### TEXT TO READ

# Cycling a Freshwater Tank with Raw Shrimp?



## aumasterdon (Jan 14, 2012)

I am relatively new to the aquarium hobby. Many years ago I raised guppies and am in the process to do it again...this time fancy show quality guppies.
Much has changed since I last raised fish. Back then, all we did was set up the tank...add chlorine drops and wait 2 o3 days before introducing the fish.
I've been doing a lot of reading on how to cycle the tanks now and I have a 10 gallon in the process...fishless and using fishfood daily to get the ammonia going. However, I also have a 15 gallon that I want to set up and cycle with a raw shrimp. Has any one else heard of this method and have tried it? What were the results? Are there are any pros and cons of cycling this way?
The process sounds much easier than adding food daily and the one article I've read on doing a raw shrimp cycle says that it's a bit quicker process where the shrimp slowly adds ammonia at a constant rate into the water as it rots. (btw...the shrimp is placed in a filter bag or old panty hose to it doesn't mess up the tank). It also stated that you don't have to test the water as frequently....just every few days or so. 
So, if anyone has tried this method, please let me know your thougthts on this. Thanks!


----------



## Guest (Feb 4, 2012)

I haven't done cycling with shrimp. Right now I am currently cycling my 10 gallon with my doubletail betta. I plan to add fish next month, a few at a time though as I don't want to ruin the cycle of the tank and have to start over.


----------



## TheOldSalt (Jan 28, 2005)

Shrimp use is a tried & true method. It's slow, though, and doesn't smell very nice, but it works.
These days you can cycle your tank in just a couple of days. Really. Look for a product called Tetra SafeStart. It really works as advertised.


----------

### SUPPLIED DATA

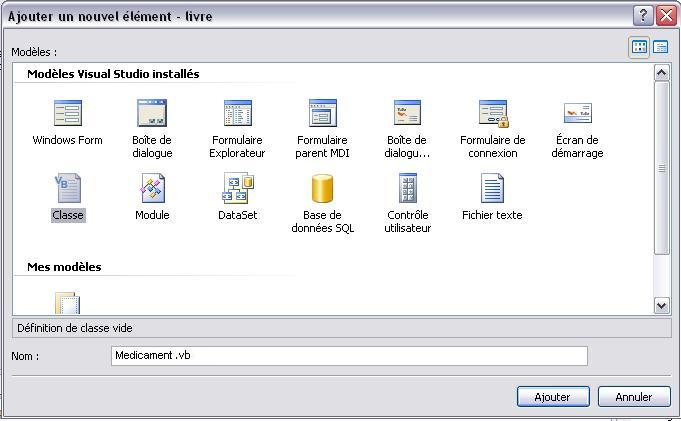This screenshot has height=421, width=681.
Task: Select the Windows Form template icon
Action: 68,113
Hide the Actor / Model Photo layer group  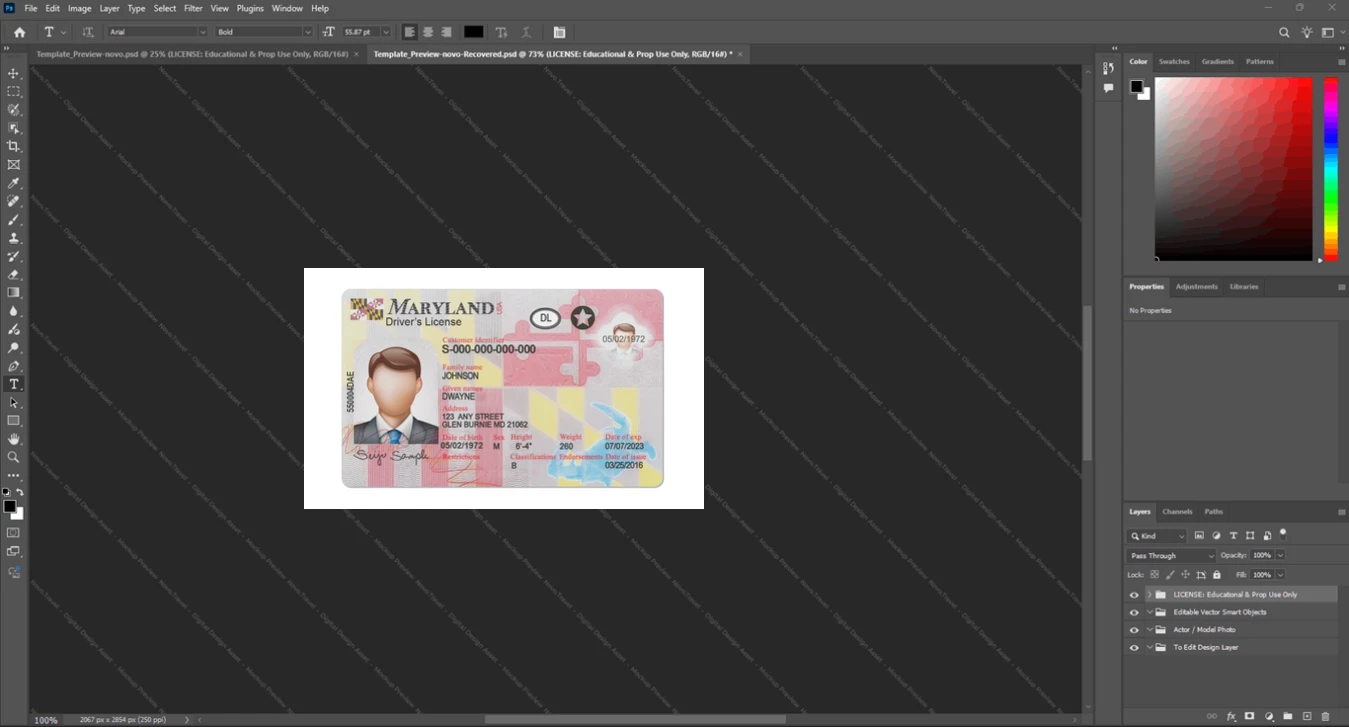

### TASK A
In the forum thread on cycling a tank with raw shrimp:
(i) What size is the tank aumasterdon is cycling fishless with daily fish food?
(ii) What is the shrimp placed in so it doesn't mess up the tank?
(iii) Which product does TheOldSalt recommend for cycling a tank in a couple of days?
### TASK B
Can you repeat the shrimp-cycling thread word for word from "I haven't done" up to and including "to start over."?
The lines above aren't needed here.

### COMPLETE ANSWER A
(i) 10 gallons
(ii) A filter bag or old panty hose
(iii) Tetra SafeStart

### COMPLETE ANSWER B
I haven't done cycling with shrimp. Right now I am currently cycling my 10 gallon with my doubletail betta. I plan to add fish next month, a few at a time though as I don't want to ruin the cycle of the tank and have to start over.